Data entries
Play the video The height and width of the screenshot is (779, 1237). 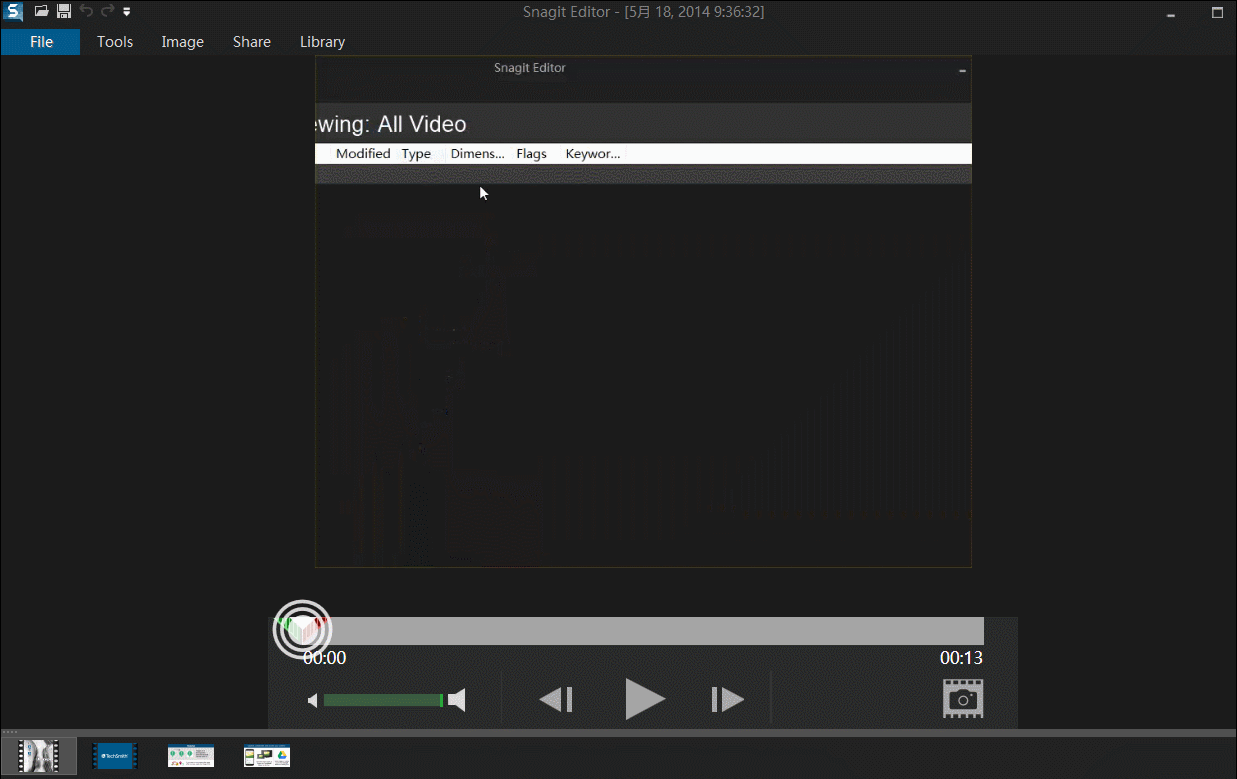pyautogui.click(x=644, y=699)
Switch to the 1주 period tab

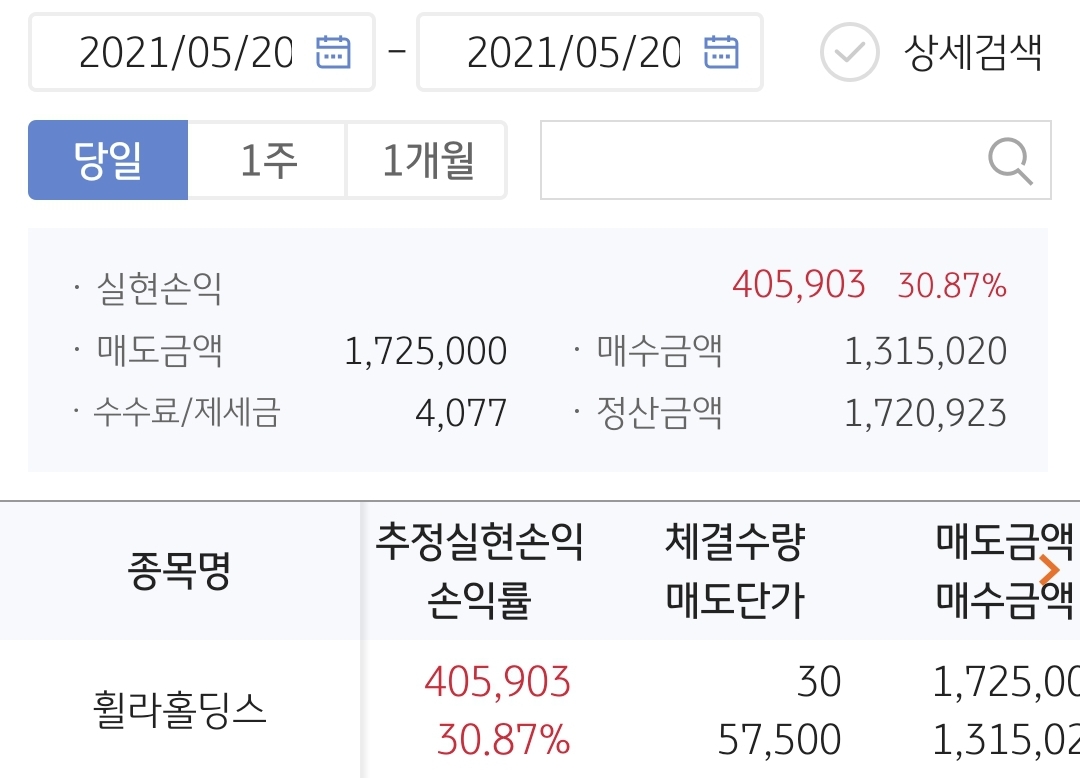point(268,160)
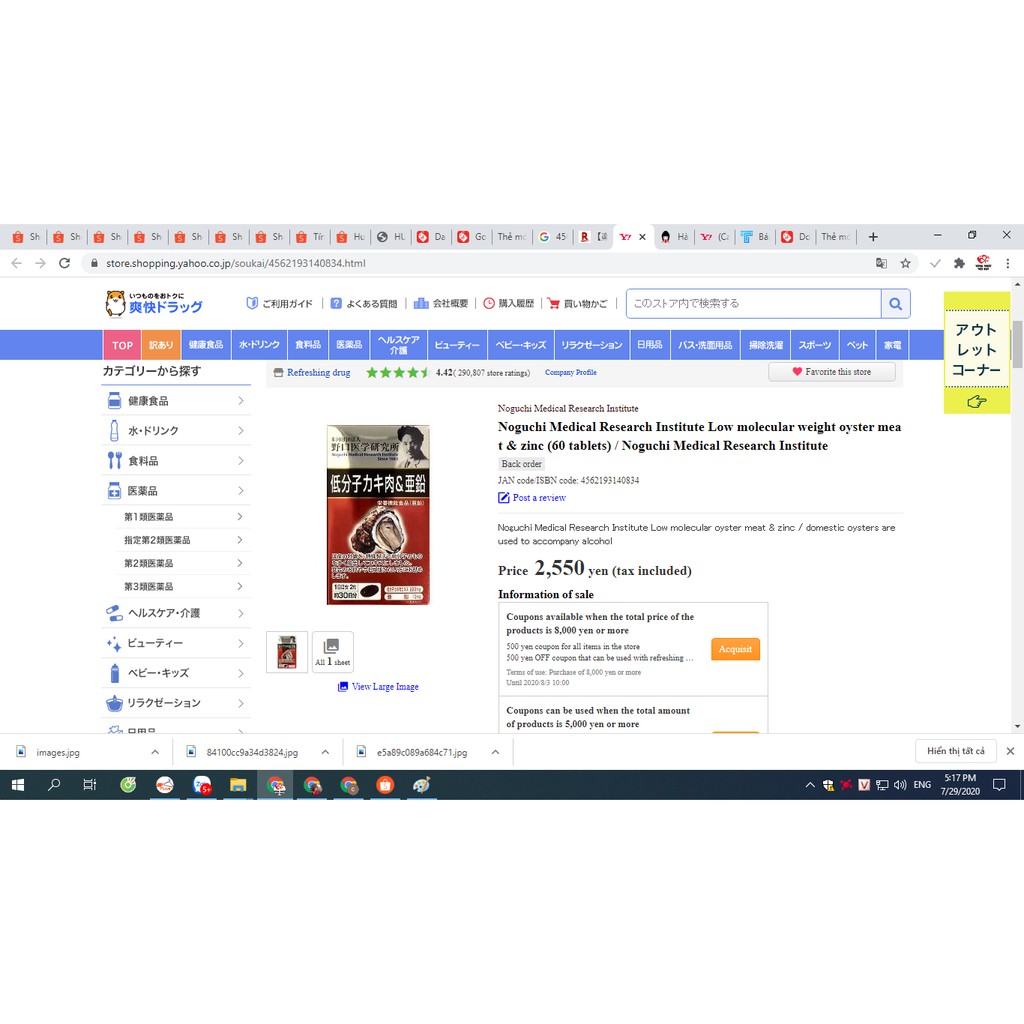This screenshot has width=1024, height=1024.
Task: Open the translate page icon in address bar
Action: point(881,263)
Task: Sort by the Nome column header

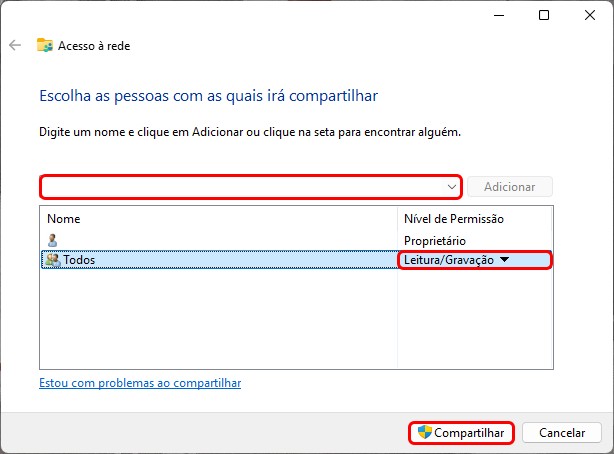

AIM OF THE TASK: Reproduce exactly, and only, the lines that begin at the one containing "Switch to the 1주 period tab" and end with the final line of the data, both included, while omitting every picture.

ANSWER BELOW:
Switch to the 1주 period tab

point(268,160)
This screenshot has width=1024, height=1024.
Task: Open the translate page icon in address bar
Action: point(881,263)
Task: Sort by the Nome column header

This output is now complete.